2012-10-14

"美の構成学" 三井秀樹 著

美とは何か?こうした主観的概念への問いは、永遠に繰り返されるであろう。それは、精神そのものが得体の知れない抽象体であることの証であろうか。科学者は単純な理論を美しいと言う。数学者は単純な数式で世界を表せれば、それを美しいと言う。芸術家は本質的なものをうまく体現できた瞬間、新たな世界美に酔い痴れる。いずれも真理の探求とその苦悩から解放された結果であろうか。真理とはよほど心地良いものらしい。
何をするにしても、センスが良いというだけで惹きつけられるものがある。ファッションやインテリアばかりでなく、仕事スタイルやライフスタイル、そして思考のスタイルに。金持ち振りを見せびらかすのではなく、さり気なく演出されるしぐさや哲学に。これぞ美学というものであろうか。それにしても、芸術とは奇妙なものである。写生した絵画が芸術的な評価を受けても、実物には目もくれない。オーケストラの奏でる音はとても自然界ではありえないのに、高尚な趣味とされる。極めて人工的なものに目を奪われるのは、自然を征服したとでもいうのか?いや、永遠に満たされない虚しさを表明しているだけのことかもしれん。
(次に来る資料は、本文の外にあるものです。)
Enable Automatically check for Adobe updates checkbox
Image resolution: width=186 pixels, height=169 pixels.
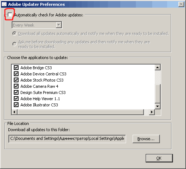pos(10,15)
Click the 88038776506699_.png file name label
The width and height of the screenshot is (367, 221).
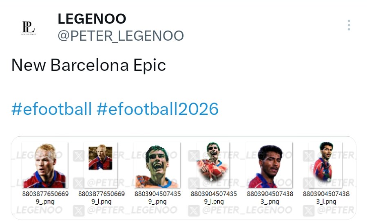click(x=45, y=197)
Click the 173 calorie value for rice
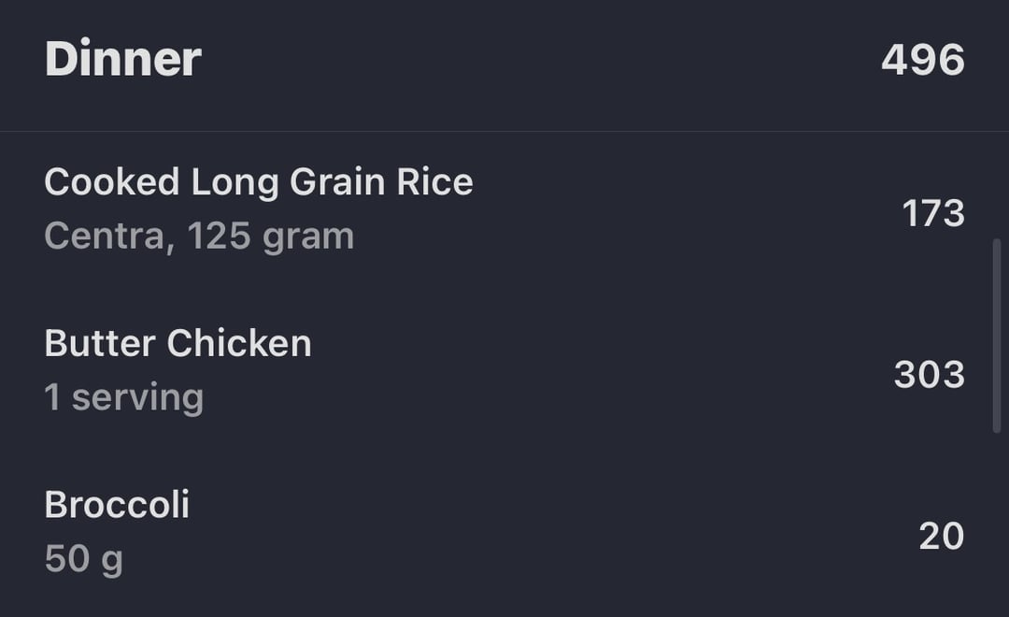This screenshot has width=1009, height=617. (932, 214)
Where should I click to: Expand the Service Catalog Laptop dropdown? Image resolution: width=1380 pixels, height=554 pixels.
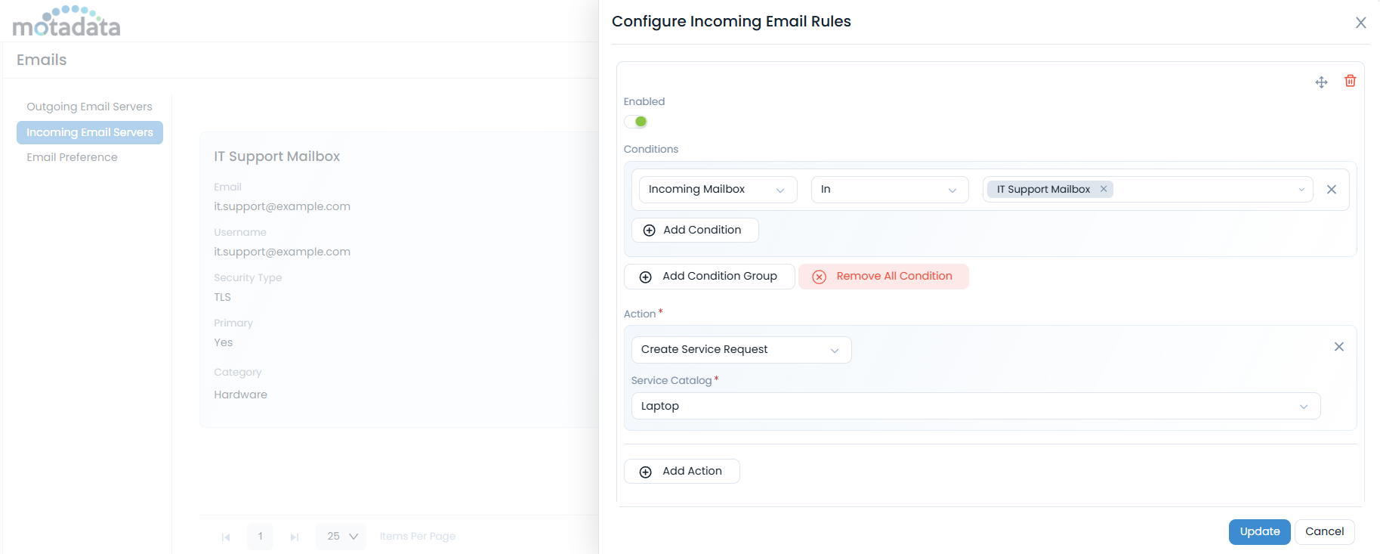pyautogui.click(x=975, y=406)
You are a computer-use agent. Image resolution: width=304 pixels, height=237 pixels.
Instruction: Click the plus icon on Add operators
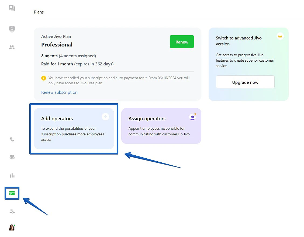point(105,117)
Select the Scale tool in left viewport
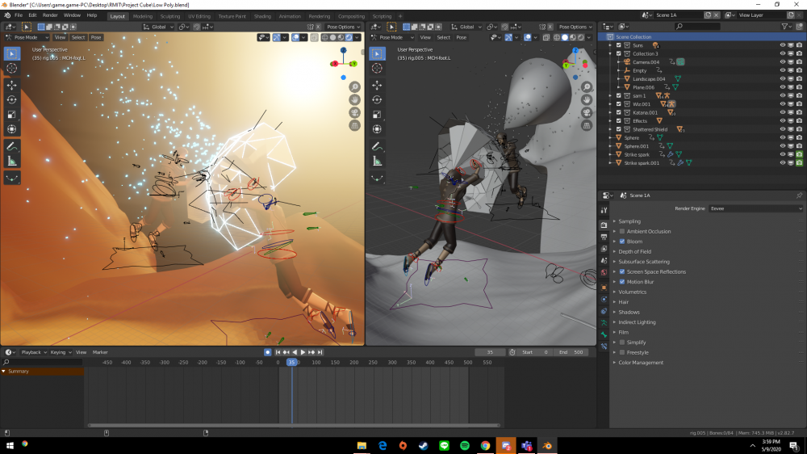807x454 pixels. (x=12, y=114)
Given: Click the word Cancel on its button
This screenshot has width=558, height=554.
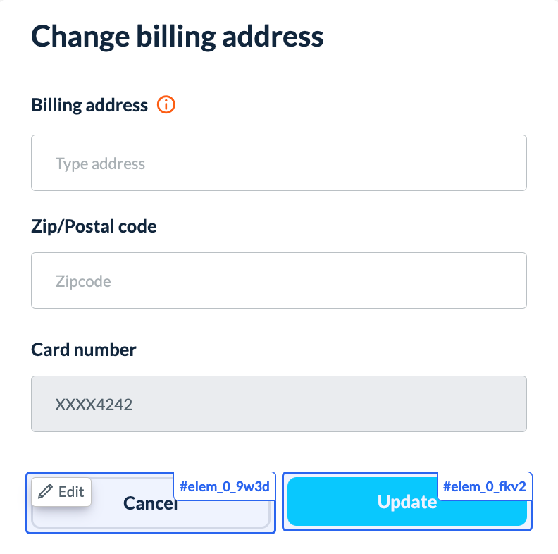Looking at the screenshot, I should coord(149,503).
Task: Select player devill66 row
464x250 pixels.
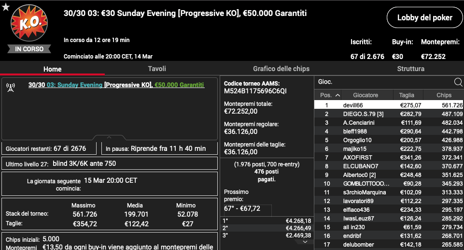Action: pyautogui.click(x=389, y=105)
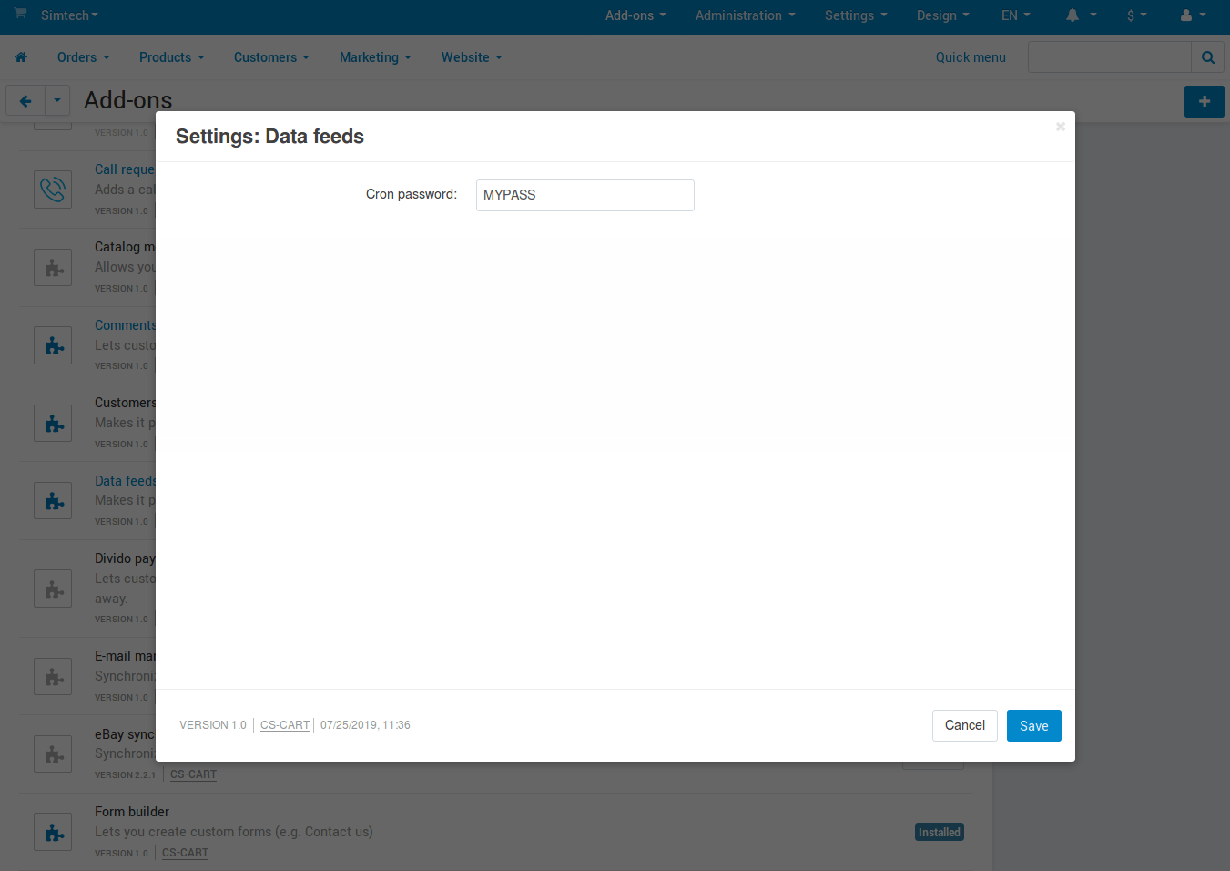Open the user account icon
The height and width of the screenshot is (871, 1230).
pyautogui.click(x=1188, y=15)
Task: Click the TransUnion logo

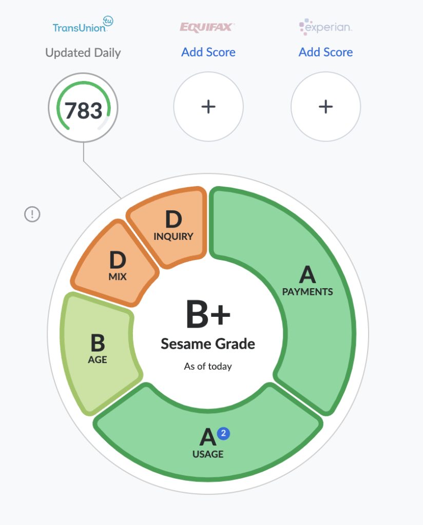Action: 83,25
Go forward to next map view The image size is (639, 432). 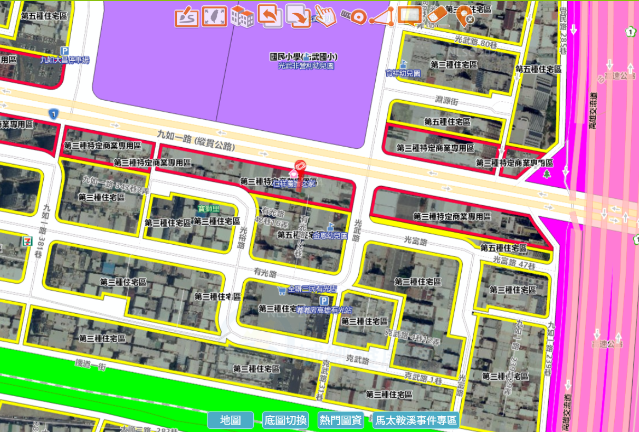click(x=298, y=16)
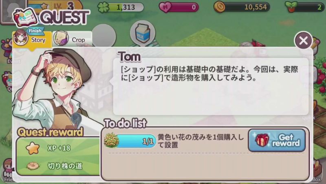Click Tom's dialogue speech box

(211, 86)
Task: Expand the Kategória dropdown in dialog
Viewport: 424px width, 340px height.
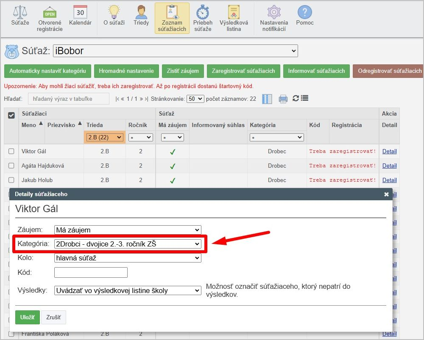Action: [128, 244]
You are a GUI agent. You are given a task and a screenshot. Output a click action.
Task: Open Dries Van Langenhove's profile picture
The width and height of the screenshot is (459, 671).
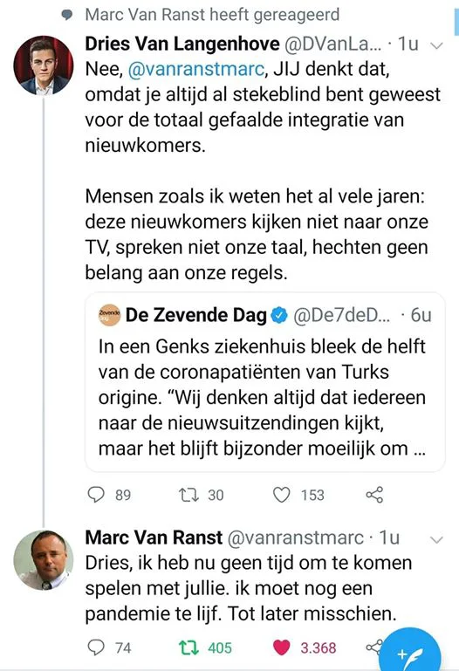click(x=44, y=65)
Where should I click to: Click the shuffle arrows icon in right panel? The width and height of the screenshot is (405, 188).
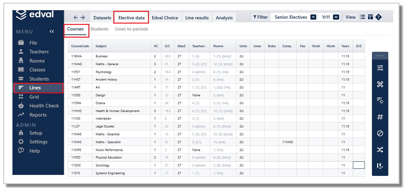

人類は、古くから美しい形やプロポーションに憧れ、造形に対して調和の美を求めてきた。美の摂理は、伝統的な様式の踏襲と芸術家たちの直感に支えられてきた。どんなに複雑な形でも、対称性を示すだけでなんとなく和む。なにしろ、人体という入り組んだ形に対して、脚から頭までシンメトリーというだけで美人の概念が成り立つのだから。美に共感が生じるということは、そこになんらかの普遍的な感覚があるのだろう。構成学とは、まさに美の原理体系を学術的に模索しようとするものである。著者は、構成学という学問があまり認知されていないことを嘆く。電子工学や宇宙工学を学ぶためには、基礎である物理学の諸原理を学ばなければ話にならない。ところが、構成学を学ばなくてもグラフィックデザインやファッションデザインはできる。こうした背景が、構成学を魅力のない学問にしていると指摘している。確かに独学型のデザイナーは少なからずいる。国語教育から逸脱した小説家が大勢いるように。だからといって、基本を疎かにすることにはならない。独学ほど能動的な学び方はないだろう。学問には堅苦しい印象もあるが、実は、芸術と同じくらい自由とすこぶる相性がいい。おそらく構成学的な思考は古くからあり、独学的な歩みを遂げてきたのであろう。古代の建造物や美術品には、シンメトリーや黄金比やルート矩形といった数理的原理が多大に盛り込まれる。やはり、人間はユークリッド幾何学の純粋さに居心地の良さを感じるようだ。
しかし、学問として本格的に始まったのは、1919年ドイツの造形学校「バウハウス」からだそうな。そして、色の三要素、色彩対比、配色や単純な幾何学的形体を用いたリズムやコンポジションなどが盛んに研究されたという。ちょうど産業革命後、世界中に工業生産の波が押し寄せた時代と重なる。機械生産からは見出せない美的感覚の必要性から、構成学なるものが生じたという。その理念は、ネーミングからして後の構造主義に通ずるものを感じる。「構成」はドイツ語の「Gestaltung」、英語の「Construction」の翻訳というから、建築的発想を主眼にしているようだ。ちなみに、ガウディは自ら画家、音楽家、彫刻家、家具師、金物製造師、都市計画家になり、建築家のみが他の芸術を支配する空間を組織できるとした。バウハウスは、ガウディ精神が受け継がれるように映る。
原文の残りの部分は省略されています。